In the 24 cases with neonatal diagnosis, the median age at presentation was 36 hours (range, 24–72 hours). The major symptom in the neonatal period was seizure, which occurred in 23 cases (96%). Seizures were focal in 20 cases (83%) and/or generalized in 14 cases (58%). Other symptoms such as hypotonia (41.9%) or apnea (25.8%) were also observed.
In the 8 cases with delayed diagnosis, the median age at presentation was 8 months (range, 5–22 months). The major symptom was hemiplegia, which occurred in 7 cases. Dystonia was observed in 5 cases. Among these 8 cases, 6 presented no other neonatal diseases and did not require hospitalization at birth. The 2 remaining cases were hospitalized during the neonatal period: the first with anal imperforation and the second with congenital diaphragmatic hernia.
The diagnosis of PAIS was made using transfontanellar ultrasound (62%) and/or CT scan (69%) and/or MRI (94%; Table 1). In these 32 patients with PAIS, stroke was limited to the middle cerebral artery territory in 78% of cases. Lesions were left-sided in 40.6%, right-sided in 43.7%, and bilateral in 15.7%. Among the 32 strokes, 5 were initially ischemic and then hemorrhagic. An electroencephalogram was performed in 29 cases (91%) and was abnormal in 25 cases (86%) with slow waves or focal spikes.
In this cohort, 3 children died (9%) and 2 were lost to follow-up (Table 2). Neurological outcome was assessed at a median age of 19 months (range, 12–96) in the 27 other children. A single infant was still unable to walk at the last examination at 4 years. The average age of walking was 13.3 (±2.1) months. Four children developed epilepsy (one with West syndrome, one with severe refractory focal epilepsy, and 2 with well-controlled focal epilepsy). Hemiplegia was found in 12 of 27 infants and dystonia in 37% of cases. Four of the 19 children diagnosed with PAIS in the neonatal period had hemiplegia (21%) with no clinical or radiological symptoms predictive of this symptom.

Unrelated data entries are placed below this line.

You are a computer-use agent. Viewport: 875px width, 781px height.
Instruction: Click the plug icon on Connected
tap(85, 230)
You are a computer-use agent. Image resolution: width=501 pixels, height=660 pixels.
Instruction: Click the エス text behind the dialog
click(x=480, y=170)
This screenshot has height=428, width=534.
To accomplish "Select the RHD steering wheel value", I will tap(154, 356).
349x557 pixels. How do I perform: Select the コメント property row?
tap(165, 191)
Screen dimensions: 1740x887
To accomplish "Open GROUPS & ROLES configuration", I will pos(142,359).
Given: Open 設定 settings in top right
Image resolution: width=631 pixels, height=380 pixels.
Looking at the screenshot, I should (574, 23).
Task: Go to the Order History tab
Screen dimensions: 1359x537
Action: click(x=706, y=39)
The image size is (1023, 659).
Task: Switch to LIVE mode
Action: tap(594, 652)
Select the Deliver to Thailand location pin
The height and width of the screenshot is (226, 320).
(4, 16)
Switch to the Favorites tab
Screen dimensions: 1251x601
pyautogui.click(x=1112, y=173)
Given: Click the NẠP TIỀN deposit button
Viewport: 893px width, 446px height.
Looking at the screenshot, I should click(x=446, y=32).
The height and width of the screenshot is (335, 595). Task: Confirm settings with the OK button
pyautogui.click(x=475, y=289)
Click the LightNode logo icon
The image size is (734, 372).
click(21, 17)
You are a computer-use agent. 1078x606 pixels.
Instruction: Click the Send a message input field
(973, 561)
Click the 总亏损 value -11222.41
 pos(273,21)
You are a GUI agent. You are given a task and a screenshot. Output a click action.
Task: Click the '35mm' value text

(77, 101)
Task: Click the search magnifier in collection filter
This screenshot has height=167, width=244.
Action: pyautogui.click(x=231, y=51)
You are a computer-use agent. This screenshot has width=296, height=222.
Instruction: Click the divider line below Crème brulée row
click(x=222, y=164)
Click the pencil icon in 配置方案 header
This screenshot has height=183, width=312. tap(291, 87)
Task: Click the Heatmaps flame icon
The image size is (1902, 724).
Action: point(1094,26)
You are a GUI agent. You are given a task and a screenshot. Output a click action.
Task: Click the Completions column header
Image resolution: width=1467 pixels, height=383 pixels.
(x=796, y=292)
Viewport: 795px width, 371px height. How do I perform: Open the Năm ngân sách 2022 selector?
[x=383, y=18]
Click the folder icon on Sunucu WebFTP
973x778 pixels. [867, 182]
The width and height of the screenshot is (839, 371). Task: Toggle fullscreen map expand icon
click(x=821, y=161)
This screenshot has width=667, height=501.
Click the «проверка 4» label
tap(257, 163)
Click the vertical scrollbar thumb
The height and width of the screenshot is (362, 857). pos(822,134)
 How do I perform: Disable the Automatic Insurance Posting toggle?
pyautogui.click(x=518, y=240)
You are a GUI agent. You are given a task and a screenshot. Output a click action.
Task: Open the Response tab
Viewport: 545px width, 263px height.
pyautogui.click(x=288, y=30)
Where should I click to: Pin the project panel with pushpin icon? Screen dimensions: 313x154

A thrombophilia workup was available for 15 patients and 4 of them (27%) had abnormalities: one deficit in antithrombin III, protein C and S; one deficit in protein S and factor V Leiden; one deficit in proteins C and S; and one deficit in protein S. The thrombophilia workup was performed in the neonatal period for 3 newborns and between 1 and 12 months for 12 newborns. Infants with (n=15) and without (n=17) thrombophilia workup had similar clinical characteristics (data not shown).
Factors Associated With PAIS
In the univariate analysis comparing the 32 cases and their 96 control subjects, significant differences were observed for gestational diabetes (16.1% versus 4.2%; P=0.04), fetal heart rate abnormalities (35.5% versus 10.9%; P=0.001), and meconium-stained amniotic fluid (40% versus 12%; P<0.001; Table 3). Maternal cigarette smoking before pregnancy (39.3% versus 22.9%; P=0.08) and during pregnancy (32.1% versus 16.7%; P=0.07) were associated with a nonsignificant increase in the likelihood of PAIS as were cord abnormalities (29% versus 14.1%; P=0.06) and cesarean delivery (28.1% versus 14.6%; P=0.08). Birth weights were similar in PAIS (3.18±0.56 kilos) and control subjects (3.27±0.5 kilos; P=0.4).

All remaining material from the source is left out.